TASK GOAL:
Reproduce the listing below with every "GUI agent" swapped for "screen agent", leaving everything else unchanged.

Rows from a dataset:
(begin)
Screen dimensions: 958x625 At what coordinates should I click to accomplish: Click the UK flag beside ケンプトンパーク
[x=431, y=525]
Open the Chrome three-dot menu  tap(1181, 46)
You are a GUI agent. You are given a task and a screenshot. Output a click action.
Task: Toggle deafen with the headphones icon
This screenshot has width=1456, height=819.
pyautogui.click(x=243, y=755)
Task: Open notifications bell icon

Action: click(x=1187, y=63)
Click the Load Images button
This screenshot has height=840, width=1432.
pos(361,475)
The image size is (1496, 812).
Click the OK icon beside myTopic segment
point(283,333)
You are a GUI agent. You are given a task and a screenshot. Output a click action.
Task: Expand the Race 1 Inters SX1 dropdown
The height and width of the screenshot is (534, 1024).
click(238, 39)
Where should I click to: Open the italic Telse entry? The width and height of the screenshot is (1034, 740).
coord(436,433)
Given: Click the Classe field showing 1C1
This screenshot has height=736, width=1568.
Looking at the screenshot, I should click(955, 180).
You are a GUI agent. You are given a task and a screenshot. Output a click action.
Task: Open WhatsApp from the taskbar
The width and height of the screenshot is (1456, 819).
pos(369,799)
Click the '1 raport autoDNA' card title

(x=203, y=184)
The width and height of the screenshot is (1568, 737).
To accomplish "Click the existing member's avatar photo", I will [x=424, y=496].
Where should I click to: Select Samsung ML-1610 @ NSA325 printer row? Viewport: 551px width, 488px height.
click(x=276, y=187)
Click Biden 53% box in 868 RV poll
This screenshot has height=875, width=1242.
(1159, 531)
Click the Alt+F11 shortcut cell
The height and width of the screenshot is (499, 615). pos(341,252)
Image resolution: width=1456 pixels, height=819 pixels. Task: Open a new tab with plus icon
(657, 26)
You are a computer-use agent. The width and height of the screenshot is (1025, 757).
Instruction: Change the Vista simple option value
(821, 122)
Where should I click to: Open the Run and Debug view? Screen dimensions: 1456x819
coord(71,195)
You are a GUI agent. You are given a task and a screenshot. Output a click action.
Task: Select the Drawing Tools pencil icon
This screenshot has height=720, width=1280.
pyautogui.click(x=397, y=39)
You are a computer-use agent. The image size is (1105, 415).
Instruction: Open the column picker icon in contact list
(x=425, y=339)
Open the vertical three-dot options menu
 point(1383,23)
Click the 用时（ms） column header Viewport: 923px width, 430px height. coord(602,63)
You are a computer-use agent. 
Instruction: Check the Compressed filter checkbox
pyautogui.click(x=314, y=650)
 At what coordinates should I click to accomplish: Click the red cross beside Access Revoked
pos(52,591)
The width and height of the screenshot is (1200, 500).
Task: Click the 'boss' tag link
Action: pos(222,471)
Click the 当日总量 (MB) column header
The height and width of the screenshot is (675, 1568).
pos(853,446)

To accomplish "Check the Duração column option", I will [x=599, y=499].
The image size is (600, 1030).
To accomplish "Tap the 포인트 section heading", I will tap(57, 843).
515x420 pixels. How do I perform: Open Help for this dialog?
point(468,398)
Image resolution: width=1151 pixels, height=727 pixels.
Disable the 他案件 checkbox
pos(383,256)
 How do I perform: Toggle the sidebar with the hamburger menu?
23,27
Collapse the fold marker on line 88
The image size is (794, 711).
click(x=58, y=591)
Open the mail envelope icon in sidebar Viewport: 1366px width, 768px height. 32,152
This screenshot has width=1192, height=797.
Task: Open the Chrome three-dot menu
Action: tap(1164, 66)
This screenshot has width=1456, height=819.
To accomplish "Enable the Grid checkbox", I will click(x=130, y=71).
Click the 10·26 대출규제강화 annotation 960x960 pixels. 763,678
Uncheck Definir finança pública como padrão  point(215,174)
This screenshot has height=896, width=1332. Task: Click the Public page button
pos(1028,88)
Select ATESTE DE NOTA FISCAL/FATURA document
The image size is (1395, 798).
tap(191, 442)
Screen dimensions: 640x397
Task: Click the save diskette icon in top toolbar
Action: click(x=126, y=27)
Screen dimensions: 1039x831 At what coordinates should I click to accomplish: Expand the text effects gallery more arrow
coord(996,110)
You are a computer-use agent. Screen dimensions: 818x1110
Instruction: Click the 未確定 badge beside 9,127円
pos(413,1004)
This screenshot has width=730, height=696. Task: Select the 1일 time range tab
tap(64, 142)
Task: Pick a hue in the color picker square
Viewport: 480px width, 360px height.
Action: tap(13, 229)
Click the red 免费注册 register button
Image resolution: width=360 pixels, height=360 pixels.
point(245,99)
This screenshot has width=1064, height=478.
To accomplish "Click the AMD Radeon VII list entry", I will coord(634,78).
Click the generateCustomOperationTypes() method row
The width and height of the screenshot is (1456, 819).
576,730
(end)
TASK RESULT:
Screen dimensions: 958x625 At what coordinates should I click to accomplish: Click the UK flag beside ケンプトンパーク
[x=431, y=525]
Open the Chrome three-dot menu  tap(1181, 46)
You are a screen agent. You are given a task and a screenshot. Output a click action.
Task: Toggle deafen with the headphones icon
This screenshot has width=1456, height=819.
pyautogui.click(x=243, y=755)
Task: Open notifications bell icon

Action: click(x=1187, y=63)
Click the Load Images button
This screenshot has height=840, width=1432.
pos(361,475)
The image size is (1496, 812).
Click the OK icon beside myTopic segment
point(283,333)
You are a screen agent. You are given a task and a screenshot. Output a click action.
Task: Expand the Race 1 Inters SX1 dropdown
The height and width of the screenshot is (534, 1024).
click(238, 39)
Where should I click to: Open the italic Telse entry? The width and height of the screenshot is (1034, 740).
coord(436,433)
Given: Click the Classe field showing 1C1
This screenshot has height=736, width=1568.
Looking at the screenshot, I should click(955, 180).
You are a screen agent. You are given a task and a screenshot. Output a click action.
Task: Open WhatsApp from the taskbar
The width and height of the screenshot is (1456, 819).
pos(369,799)
Click the '1 raport autoDNA' card title

(x=203, y=184)
The width and height of the screenshot is (1568, 737).
To accomplish "Click the existing member's avatar photo", I will [x=424, y=496].
Where should I click to: Select Samsung ML-1610 @ NSA325 printer row? Viewport: 551px width, 488px height.
click(x=276, y=187)
Click Biden 53% box in 868 RV poll
This screenshot has height=875, width=1242.
(1159, 531)
Click the Alt+F11 shortcut cell
The height and width of the screenshot is (499, 615). pos(341,252)
Image resolution: width=1456 pixels, height=819 pixels. Task: Open a new tab with plus icon
(657, 26)
You are a computer-use agent. The width and height of the screenshot is (1025, 757).
Instruction: Change the Vista simple option value
(821, 122)
Where should I click to: Open the Run and Debug view? Screen dimensions: 1456x819
coord(71,195)
You are a screen agent. You are given a task and a screenshot. Output a click action.
Task: Select the Drawing Tools pencil icon
This screenshot has height=720, width=1280.
pyautogui.click(x=397, y=39)
You are a computer-use agent. The image size is (1105, 415).
Instruction: Open the column picker icon in contact list
(x=425, y=339)
Open the vertical three-dot options menu
 point(1383,23)
Click the 用时（ms） column header Viewport: 923px width, 430px height. coord(602,63)
You are a computer-use agent. 
Instruction: Check the Compressed filter checkbox
pyautogui.click(x=314, y=650)
 At what coordinates should I click to accomplish: Click the red cross beside Access Revoked
pos(52,591)
The width and height of the screenshot is (1200, 500).
Task: Click the 'boss' tag link
Action: pos(222,471)
Click the 当日总量 (MB) column header
The height and width of the screenshot is (675, 1568).
pos(853,446)

To accomplish "Check the Duração column option", I will [x=599, y=499].
The image size is (600, 1030).
To accomplish "Tap the 포인트 section heading", I will tap(57, 843).
515x420 pixels. How do I perform: Open Help for this dialog?
point(468,398)
Image resolution: width=1151 pixels, height=727 pixels.
Disable the 他案件 checkbox
pos(383,256)
 How do I perform: Toggle the sidebar with the hamburger menu?
23,27
Collapse the fold marker on line 88
The image size is (794, 711).
click(x=58, y=591)
Open the mail envelope icon in sidebar Viewport: 1366px width, 768px height. 32,152
This screenshot has width=1192, height=797.
Task: Open the Chrome three-dot menu
Action: tap(1164, 66)
This screenshot has width=1456, height=819.
To accomplish "Enable the Grid checkbox", I will click(x=130, y=71).
Click the 10·26 대출규제강화 annotation 960x960 pixels. 763,678
Uncheck Definir finança pública como padrão  point(215,174)
This screenshot has height=896, width=1332. Task: Click the Public page button
pos(1028,88)
Select ATESTE DE NOTA FISCAL/FATURA document
The image size is (1395, 798).
tap(191, 442)
Screen dimensions: 640x397
Task: Click the save diskette icon in top toolbar
Action: click(x=126, y=27)
Screen dimensions: 1039x831 At what coordinates should I click to accomplish: Expand the text effects gallery more arrow
coord(996,110)
You are a computer-use agent. Screen dimensions: 818x1110
Instruction: Click the 未確定 badge beside 9,127円
pos(413,1004)
This screenshot has width=730, height=696. Task: Select the 1일 time range tab
tap(64, 142)
Task: Pick a hue in the color picker square
Viewport: 480px width, 360px height.
Action: tap(13, 229)
Click the red 免费注册 register button
Image resolution: width=360 pixels, height=360 pixels.
point(245,99)
This screenshot has width=1064, height=478.
To accomplish "Click the AMD Radeon VII list entry", I will coord(634,78).
Click the generateCustomOperationTypes() method row
The width and height of the screenshot is (1456, 819).
576,730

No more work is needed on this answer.